The input:
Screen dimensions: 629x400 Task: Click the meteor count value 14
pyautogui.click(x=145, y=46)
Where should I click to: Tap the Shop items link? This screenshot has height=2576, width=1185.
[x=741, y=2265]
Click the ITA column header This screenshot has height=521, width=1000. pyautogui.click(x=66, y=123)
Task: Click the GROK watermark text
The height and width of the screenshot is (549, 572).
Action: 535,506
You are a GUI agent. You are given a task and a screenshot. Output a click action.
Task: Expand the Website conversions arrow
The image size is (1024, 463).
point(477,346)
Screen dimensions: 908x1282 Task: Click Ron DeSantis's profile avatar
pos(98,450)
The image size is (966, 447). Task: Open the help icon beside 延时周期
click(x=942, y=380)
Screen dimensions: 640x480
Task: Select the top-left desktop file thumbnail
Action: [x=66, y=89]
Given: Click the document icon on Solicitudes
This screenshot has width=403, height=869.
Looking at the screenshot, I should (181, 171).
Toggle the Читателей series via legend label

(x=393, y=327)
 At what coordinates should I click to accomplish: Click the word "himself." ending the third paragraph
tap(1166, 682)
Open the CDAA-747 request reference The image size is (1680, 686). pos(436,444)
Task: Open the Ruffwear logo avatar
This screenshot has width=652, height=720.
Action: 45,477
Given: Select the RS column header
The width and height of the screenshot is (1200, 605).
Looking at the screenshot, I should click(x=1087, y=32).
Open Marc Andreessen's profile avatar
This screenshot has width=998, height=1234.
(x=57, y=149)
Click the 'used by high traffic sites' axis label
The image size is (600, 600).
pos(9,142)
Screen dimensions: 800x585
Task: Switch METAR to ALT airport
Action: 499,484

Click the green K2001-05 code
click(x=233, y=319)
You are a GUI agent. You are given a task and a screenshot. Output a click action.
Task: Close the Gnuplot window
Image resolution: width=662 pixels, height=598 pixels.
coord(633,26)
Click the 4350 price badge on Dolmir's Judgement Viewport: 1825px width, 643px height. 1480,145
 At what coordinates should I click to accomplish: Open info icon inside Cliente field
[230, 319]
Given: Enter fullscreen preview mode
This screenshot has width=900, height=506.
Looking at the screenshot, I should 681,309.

Work item: Wherever the line holding "Screen dimensions: 908x1282" falls in the entries above, copy exactly from it through the line holding "Given: Select the RS column header", inclusive, and add nothing.

Output below:
Screen dimensions: 908x1282 Task: Click Ron DeSantis's profile avatar
pos(98,450)
The image size is (966, 447). Task: Open the help icon beside 延时周期
click(x=942, y=380)
Screen dimensions: 640x480
Task: Select the top-left desktop file thumbnail
Action: [x=66, y=89]
Given: Click the document icon on Solicitudes
This screenshot has width=403, height=869.
Looking at the screenshot, I should (181, 171).
Toggle the Читателей series via legend label

(x=393, y=327)
 At what coordinates should I click to accomplish: Click the word "himself." ending the third paragraph
tap(1166, 682)
Open the CDAA-747 request reference The image size is (1680, 686). pos(436,444)
Task: Open the Ruffwear logo avatar
This screenshot has width=652, height=720.
Action: 45,477
Given: Select the RS column header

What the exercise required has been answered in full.